### WHAT YOU NEED TO DO:
[a] Mark each statement yes or no according to the review of Bryan Adams' album 18, quoting the words of the review that decide it: (i) The guitarwork on Waking Up The Neighbours was pretty decent for a Bryan Adams album. (ii) Black Pearl is the closest thing to a rock song on 18. (iii) Have You Ever is one of the songs that fails to work.
[b] Carry on the review of Bryan Adams' album 18 past its last sentence.

** Start QUOTED PASSAGE **

I agree that Bryan Adams is capable of delivering cheesy lyrics in a good way just like Bon Jovi is, but on 18 he just fails half of the time. You're Still Beautiful To Me, I'll Always Be Right There, Have You Ever, in a way they work. The others just simply don't.

Yes, it might be more creative, but half of the album sounds like b-side or outtakes from previous writing sessions. The way they're produced, the lyrics, the guitars, everything. While the guitarwork on Waking Up The Neighbours was still pretty decent for a Bryan Adams album, there's never a moment on 18 that makes it sound like a guitar album, a rock album. Black Pearl is the closest to a rock song you get, but once again the production on it is so terrible that it loses most of it's edge. It all sounds like a compilation of songs for soundtracks or other albums. It never sounds like a proper album.

** End QUOTED PASSAGE **
** Start ENTRIES SHOWN **

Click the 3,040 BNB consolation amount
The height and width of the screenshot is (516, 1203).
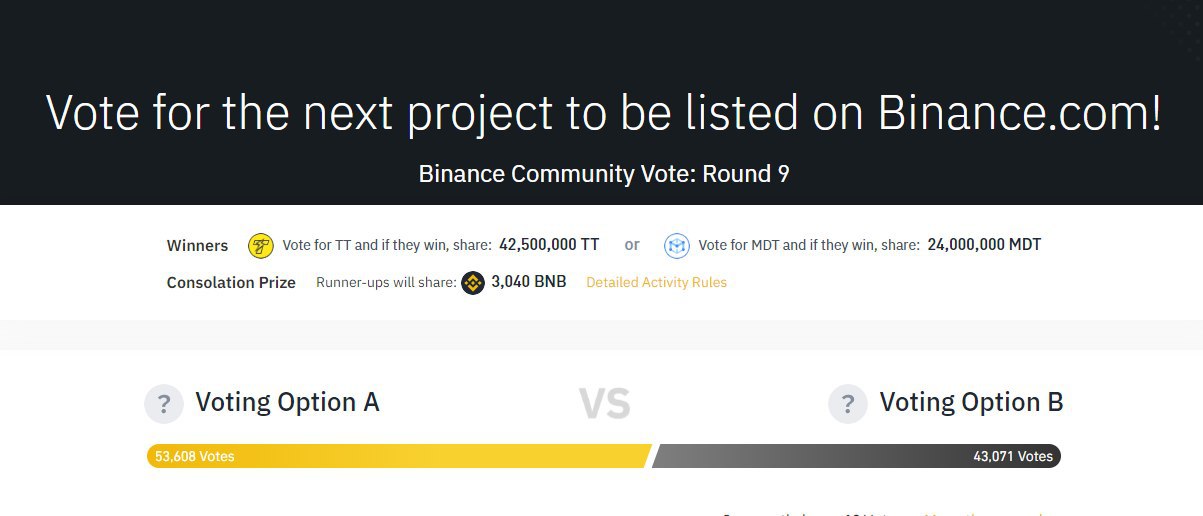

** End ENTRIES SHOWN **
** Start ENTRIES SHOWN **

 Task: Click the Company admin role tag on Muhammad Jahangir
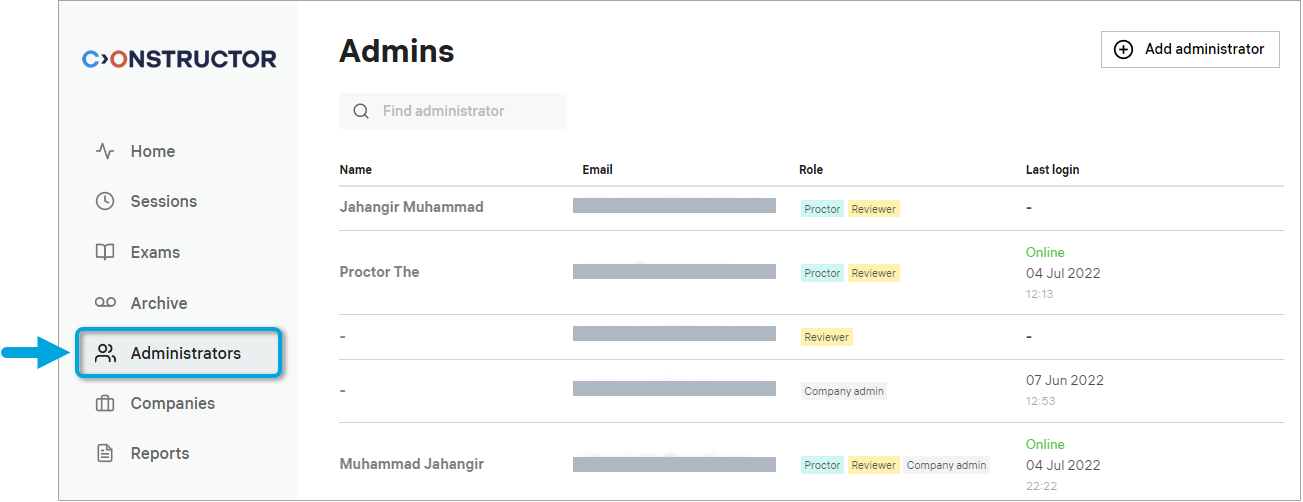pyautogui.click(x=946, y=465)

** End ENTRIES SHOWN **
** Start ENTRIES SHOWN **

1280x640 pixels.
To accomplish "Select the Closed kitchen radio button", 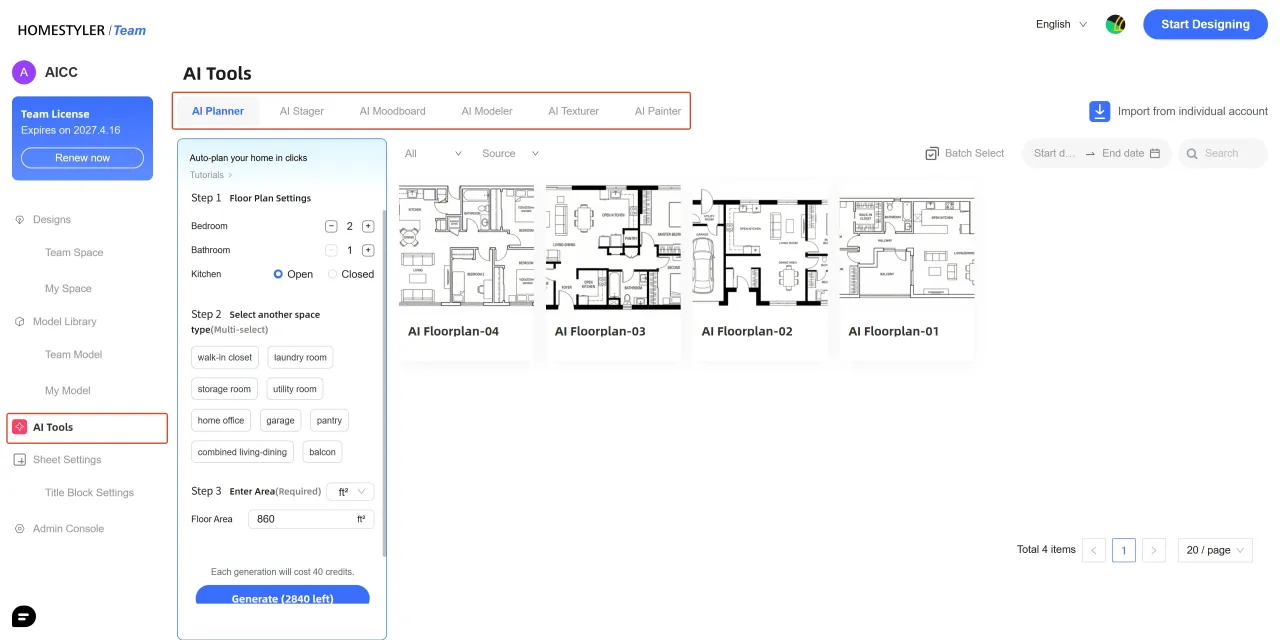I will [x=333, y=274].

** End ENTRIES SHOWN **

### EXPECTED RESPONSES:
[a]
(i) Yes: "While the guitarwork on Waking Up The Neighbours was still pretty decent for a Bryan Adams album"
(ii) Yes: "Black Pearl is the closest to a rock song you get"
(iii) No: "You're Still Beautiful To Me, I'll Always Be Right There, Have You Ever, in a way they work."

[b]
Would it have been something like this...

1. Hey Elvis!
2. The Only Thing That Looks Good On Me Is You
3. Do To You
4. 18 Til I Die
5. You're Still Beautiful To Me
6. If Ya Wanna Be Bad - Ya Gotta Be Good
7. I'll Always Be Right There
8. Low Life
9. Black Pearl
10. Have You Ever Really Loved A Woman?

...I wouldn't slag it off as much as I do now. Low Life is a good song and I fail to understand why it's not on the album. The same for Hey Elvis and If Ya Wanna Be Bad. They all should've been on it, and everything I haven't listed should either have been a b-side or should've been put on a soundtrack or whatever. But it all doesn't belong on the 18 record.

The only really good thing about the 18 era was the artwork. The 18 era was really the beginning of the end when it comes to Bryan Adams making rock albums. While Waking Up The Neighbours still had a little edge, 18 just has zero.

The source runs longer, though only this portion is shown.